Advent of code, or how I learned to love refactoring.

I have been toying around with Clojure for five or six years now and whilst I really enjoy the way it allows me to think and to solve problems I find it difficult to come up with small but fun projects to work on to help me learn the language. I have spent many happy hours on sites such as the venerable project euler and more recently 4clojure and learned plenty but I don’t think either is as good a resource for problems which help you become a better coder as advent of code does because neither encourages as much refactoring.

OK, ok I've only done five so far..

Advent of code Christmas tree

The site has 25 days of questions and each one follows a similar pattern: (disclaimer: I haven’t completed all of them yet or even looked at them all so for all I know some of the later ones break the mould but I hope not).

  1. Explain some rules which typically will require you to parse text to numbers
  2. Provide some short examples which could be used as unit tests
  3. Provide access to a unique set of input to your problem

I will now show you as an example how the first problem helped me to write better code. (I have slightly exaggerated how bad some of my initial solutions were to highlight the learning and have given you full access to my inner monologue.)

Day 1

I’ve read the rubric and it is clear that I am going to need a function which converts a brace to a plus or minus one. In none of the examples do I see anything other than a ‘(‘ or a ‘)’ so I assume I can get away with the following:

(defn brace->movement
  [brace]
  (if (= "(" brace)
    1
    -1))

The first functional programming I did was some ML 16 or 17 years ago so I leap to recursion to solve the rest of the problem.

(defn calculate-floor
  [braces floor]
  (if (empty? braces)
    floor
    (let [h (first braces)
      m (brace->movement h)
      f (+ floor m)]
      (calculate-floor (rest braces) f))))

I start testing …

user> (calculate-floor "(())" 0)
-4
user> (calculate-floor "()()" 0)
-4

well this is not going well, both of these should have resulted in ‘0’. It looks like something must be going wrong with my brace->movement parsing function so I will just test that at the REPL. (I guess I should have done that first huh?)

user> (brace->movement "(")
1
user> (brace->movement ")")
-1

Hmmm.. nope, not that. Everything working perfectly. OK something other than ‘(‘ or ‘)’ must be being passed to that function. It must be first that is the problem:

user> (first "(())")
(

Ah ha!
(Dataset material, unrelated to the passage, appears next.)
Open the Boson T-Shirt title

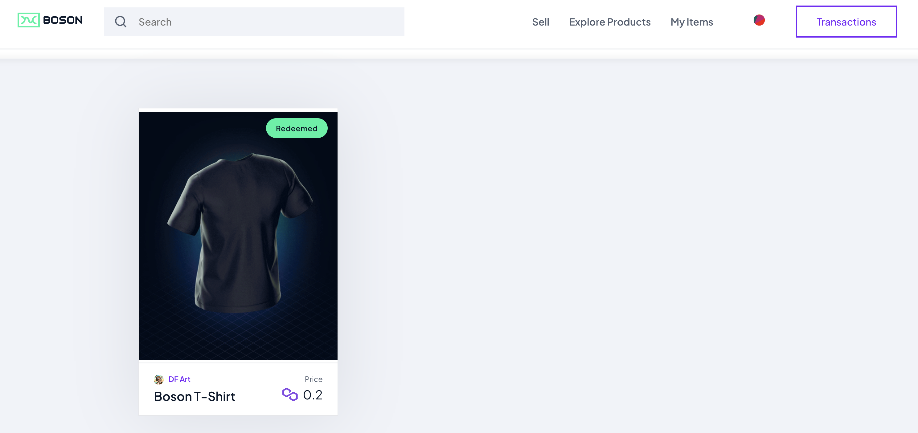[194, 396]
Of course a string is a sequence of characters and if I call first on a sequence of characters it must give me a character. So now do I go for a function that parses a character such as:

(defn brace->movement'
  [brace]
  (if (= ( brace)
    1
    -1))

or one leave it untouched and convert the calling function to pass a string:

(defn calculate-floor'
  [braces floor]
  (if (empty? braces)
    floor
    (let [h (str (first braces))
          m (brace->movement h)
          f (+ floor m)]
      (calculate-floor' (rest braces) f))))

I prefer the second alternative as I have already proved to myself that the parse function works correctly when passed a string.

back to testing…

user> (calculate-floor' "(())" 0)
0
user> (calculate-floor' "()()" 0)
0

Woo hoo! And not only that, it passes all the test cases. The actual problem is a fairly long string which I don’t really want to copy and paste in to the REPL so I create a helper function to load a string from a file by adapting some code I saw in a different project written by a friend of mine (this code “just worked” and allowed me to focus on the problem that I actually wanted to solve so I didn’t question it then and I am not going to go into it now):

(ns advent.core
  (:require [clojure.java.io :as io]))

(defn read-input-string
  "returns the single string read from the file"
  [file]
  (with-open [rdr (io/reader file)]
    (first (line-seq rdr))))

I test it

user> (require '[advent.core :refer [read-input-string]])
nil
user> (def data (read-input-string "data/day-1"))
#'user/data
user> (take 10 data)
(( ) ( ) ( ( ) ( ) ()

All looks good so I can wrap up my functions to answer day 1.

(ns advent.day-1
  (:require [advent.core :refer [read-input-string]]))

(defn day-1
  []
  (let [braces (read-input-string "data/day-1")]
    (calculate-floor' braces 0)))

user> (day-1)
java.lang.StackOverflowError: null...

Oh dear oh dear. I tried only using half of the input and I do get an answer. At first I think maybe I should divide and conquer – split the input string into a list of lists each of which is short enough to not cause a stack overflow error then combine the answers (I have heard of map reduce you see). But come on. This really isn’t a lot of input; 7000 characters. Map reduce is for big data sets and yes it might work for me here but seems like overkill and I really only want exactly the right amount of kill.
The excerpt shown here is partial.